Apostar por los talentos jóvenes, trabajar la cantera y el balompié base, asimismo, la exportación de jugadores a equipos internacionales, han hecho que la Selección Venezolana de Fútbol vaya adquiriendo un nivel que nunca antes había demostrado.

“Pero con César Farías teníamos identidad de juego, éramos grandes a balón parado”, sí, pero no.

Que tu plantilla se caracterice por dominar una sola faceta en el juego no te hace dueño de un estilo. El colectivo se trabaja en todas las ramas, y la verdadera evolución del equipo criollo se ha visto en este último año.

Rafael Dudamel ha sido el pilar de este amanecer.

El técnico asumió la batuta de la selección absoluta tras la debacle de Noel Sanvicente a mediados de 2016, éste ya tenía a su cargo el combinado nacional Sub-20, pero tomó la responsabilidad de asumir el cargo en medio de todas las dudas.

Los resultados no se dieron en un principio, pero el trabajo duro del entrenador comenzó a dar frutos en ese conjunto menor.

Tras clasificarse a la Copa Mundial Sub-20 2017 disputada en Corea del Sur en el mes de abril, los rostros de los jugadores reflejaban que podían lograrse cosas grandes, y así fue.

La victoria en el encuentro inaugural frente a Alemania fue el punto de partida para desatar todo el talento de los chicos, y a lo largo de dicho torneo quedó más que evidenciado: Conseguimos el subcampeonato del mundo.

Algo que nunca antes habíamos logrado, y que con solo recordarlo se me pone la “piel de gallina”.

Se dice y no se cree, pero esa victoria fue el comienzo de algo bonito que con el pasar de los meses ha incrementado las cosechas.

La mezcla de juventud con experiencia empezó a dominar las convocatorias de la selección. Lo fresco con lo maduro fue una excelente combinación para sacar dos grandes resultados en eliminatorias mundialistas frente a poderosos equipos como Colombia y Argentina (como visitantes).

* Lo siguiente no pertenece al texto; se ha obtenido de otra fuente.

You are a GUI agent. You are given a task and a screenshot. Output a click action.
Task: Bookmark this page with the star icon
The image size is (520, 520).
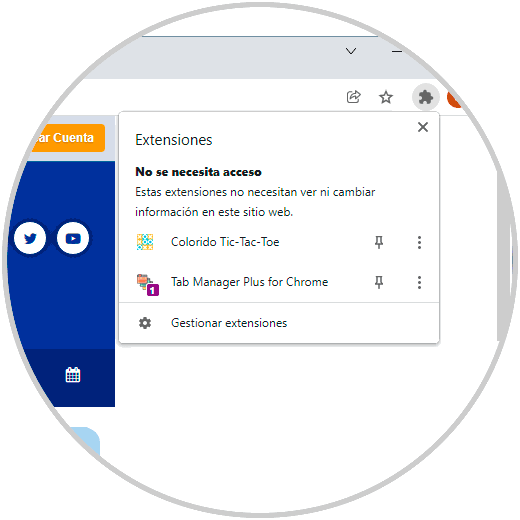coord(386,97)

Cabe destacar que frente a la Albiceleste contamos con un ángel bajo los tres palos: Wuilker Faríñez.

Pero el encuentro en el que se apreció el cambio, fue el reciente empate sin goles versus Uruguay.

Una oncena con propósito.

Los pupilos de Dudamel querían dominar la posesión de la esférica desde el primer minuto, con paredes, gambetas y asociaciones, la Vinotinto demostró que podía codearse con grandes escuadras que han marcado la historia del deporte rey.

No es coincidencia, a pesar de estar eliminados, éste es el camino para desarrollar un equipo capaz de competir, calificar y soñar con esa meta que nos ha sido esquiva desde siempre: La Copa del Mundo.